Les 87 agents de la main d’œuvre non permanente de l’Hôpital d’ instruction des armées d’Akanda (ex CHU d’Angondjé) situé au nord de Libreville, payés sur fonds propres et licenciés le mardi 15 Mai dernier, pourraient dans les tous prochains jours, ester en justice leur ancien employeur. Une information recueillie auprès du représentant des déflatés, Gabin Clément Moudjegou, que nous avons joint au téléphone ce mercredi 16 Mai 2018.

Malgré la rencontre ce mercredi matin entre le ministre d’Etat en charge de la santé, Denise Mekam’ne Edzidzie et les représentants des déflatés, notamment Gabin Clément Moudjegou et le représentant de l’Union des syndicats de l’administration publique (Usap), Amédée Moussavou, les 87 agents déflatés sont plus que déterminés à dénoncer devant les juridictions compétentes, le licenciement abusif dont ils sont victimes.

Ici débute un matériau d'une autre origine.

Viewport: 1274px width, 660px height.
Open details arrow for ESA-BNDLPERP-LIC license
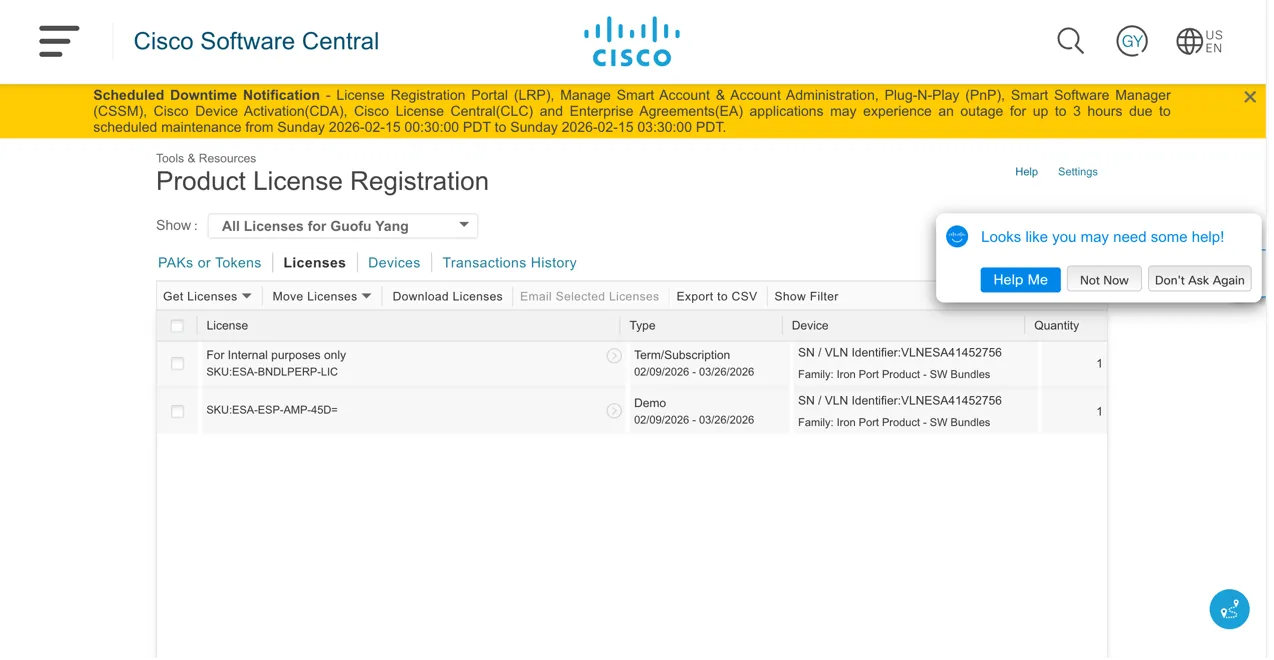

En effet, il ressort de la rencontre avec le ministre d’Etat, explique M. Moudjegou, que le dossier relatif à la situation des déflatés, notamment la procédure de leur licenciement et le payement de leurs droits, est définitivement réglé dans la mesure où ces derniers ont perçu hier leurs soldes tout compte.

Les représentants des déflatés qui ont tenu à rencontrer Denise Mekam’ne Edzidzie avec l’espoir de voir les choses évoluer en faveur des agents licenciés, ont plutôt essuyé des blâmes pour avoir parlé à la presse.

‘’Le ministre nous a dit, qu’elle s’est battue pour que nous soyons payés rapidement, contrairement à d’autres déflatés du pays qui attendent toujours. Elle nous a également blâmé, pour avoir informé la presse de notre licenciement abusif.’’, a dit Gabin Clément Moudjegou.

Nonobstant le plaidoyer des deux partenaires sociaux, dénonçant le licenciement des 87 déflatés et le calcul des droits des concernés. Ils n’ont reçu aucune garantie du ministre d’Etat, qui s’est contentée d’expliquer que les droits des déflatés ont été calculés par des experts et qu’ils ne souffrent d’aucune contestation, a repris Gabin Clément Moudjegou. Argument qui ne trouve pas l’assentiment du représentant des déflatés.

Pour lui, un licenciement obéit à une certaine procédure. En tant que délégué du personnel, soutient-il, il n’a jamais été informé par la Direction générale, et aucune notification écrite sur ce licenciement n’aurait été affichée. Même si l’inspecteur du travail a donné son accord, il n’en demeure pas moins, qu’il y a une procédure à respecter avant l’autorisation de l’inspecteur.

‘’Ce licenciement est illégal. Nous n’avons reçu aucun document. C’est de manière verbale que nous avons été informés mardi, alors que nous venions toucher nos primes de garde et de servitudes. Nous ne savons pas sur quelle base le calcul de nos droits a été fait’’, a-t-il déploré.

Aussi, pour dénoncer ce qu’il qualifie de licenciement abusif, Gabin Clément Moudjegou soutient que les 87 déflatés de l’Hôpital des instructions des armées d’Akanda, esteront en justice leur ancien employeur. Une résolution qui sera certainement entérinée au cours de l’assemblée générale de vendredi 18 Mai prochain.